**Brief**
For this exercise, print the records below verbatim.

++++++++++

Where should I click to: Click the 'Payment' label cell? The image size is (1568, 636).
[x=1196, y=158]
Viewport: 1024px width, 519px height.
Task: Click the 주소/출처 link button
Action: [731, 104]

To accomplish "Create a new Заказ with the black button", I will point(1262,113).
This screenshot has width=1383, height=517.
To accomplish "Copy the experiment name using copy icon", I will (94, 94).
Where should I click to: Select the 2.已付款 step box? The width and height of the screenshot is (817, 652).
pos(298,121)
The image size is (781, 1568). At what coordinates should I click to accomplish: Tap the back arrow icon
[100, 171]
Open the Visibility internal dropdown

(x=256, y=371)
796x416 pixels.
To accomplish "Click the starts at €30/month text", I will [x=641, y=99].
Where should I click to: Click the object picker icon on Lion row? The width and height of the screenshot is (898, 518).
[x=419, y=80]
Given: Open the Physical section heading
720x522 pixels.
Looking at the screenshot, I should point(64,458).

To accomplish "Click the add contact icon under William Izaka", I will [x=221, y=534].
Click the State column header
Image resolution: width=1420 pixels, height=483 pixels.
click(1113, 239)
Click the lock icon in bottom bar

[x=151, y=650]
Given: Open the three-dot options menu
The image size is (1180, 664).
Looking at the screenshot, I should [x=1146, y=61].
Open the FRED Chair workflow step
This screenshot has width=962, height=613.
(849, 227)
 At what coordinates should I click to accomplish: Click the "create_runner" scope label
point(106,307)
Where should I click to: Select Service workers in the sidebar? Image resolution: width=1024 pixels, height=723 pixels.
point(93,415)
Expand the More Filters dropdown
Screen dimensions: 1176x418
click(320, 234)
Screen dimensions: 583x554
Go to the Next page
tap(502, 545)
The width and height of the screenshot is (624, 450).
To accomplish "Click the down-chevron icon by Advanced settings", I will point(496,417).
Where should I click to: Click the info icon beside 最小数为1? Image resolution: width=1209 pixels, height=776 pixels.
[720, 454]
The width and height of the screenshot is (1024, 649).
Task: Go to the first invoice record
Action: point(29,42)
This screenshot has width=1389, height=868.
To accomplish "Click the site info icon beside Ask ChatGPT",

++++++++++

**Task output**
Where should I click to: Click the 'Payment' label cell? The image size is (1568, 636).
[x=1196, y=158]
Viewport: 1024px width, 519px height.
Task: Click the 주소/출처 link button
Action: [731, 104]

To accomplish "Create a new Заказ with the black button", I will point(1262,113).
This screenshot has width=1383, height=517.
To accomplish "Copy the experiment name using copy icon", I will (94, 94).
Where should I click to: Select the 2.已付款 step box? The width and height of the screenshot is (817, 652).
pos(298,121)
The image size is (781, 1568). At what coordinates should I click to accomplish: Tap the back arrow icon
[100, 171]
Open the Visibility internal dropdown

(x=256, y=371)
796x416 pixels.
To accomplish "Click the starts at €30/month text", I will [x=641, y=99].
Where should I click to: Click the object picker icon on Lion row? The width and height of the screenshot is (898, 518).
[x=419, y=80]
Given: Open the Physical section heading
720x522 pixels.
Looking at the screenshot, I should point(64,458).

To accomplish "Click the add contact icon under William Izaka", I will [x=221, y=534].
Click the State column header
Image resolution: width=1420 pixels, height=483 pixels.
click(1113, 239)
Click the lock icon in bottom bar

[x=151, y=650]
Given: Open the three-dot options menu
The image size is (1180, 664).
Looking at the screenshot, I should [x=1146, y=61].
Open the FRED Chair workflow step
This screenshot has width=962, height=613.
(849, 227)
 At what coordinates should I click to accomplish: Click the "create_runner" scope label
point(106,307)
Where should I click to: Select Service workers in the sidebar? Image resolution: width=1024 pixels, height=723 pixels.
point(93,415)
Expand the More Filters dropdown
Screen dimensions: 1176x418
click(320, 234)
Screen dimensions: 583x554
Go to the Next page
tap(502, 545)
The width and height of the screenshot is (624, 450).
To accomplish "Click the down-chevron icon by Advanced settings", I will point(496,417).
Where should I click to: Click the info icon beside 最小数为1? Image resolution: width=1209 pixels, height=776 pixels.
[720, 454]
The width and height of the screenshot is (1024, 649).
Task: Go to the first invoice record
Action: point(29,42)
This screenshot has width=1389, height=868.
To accomplish "Click the site info icon beside Ask ChatGPT",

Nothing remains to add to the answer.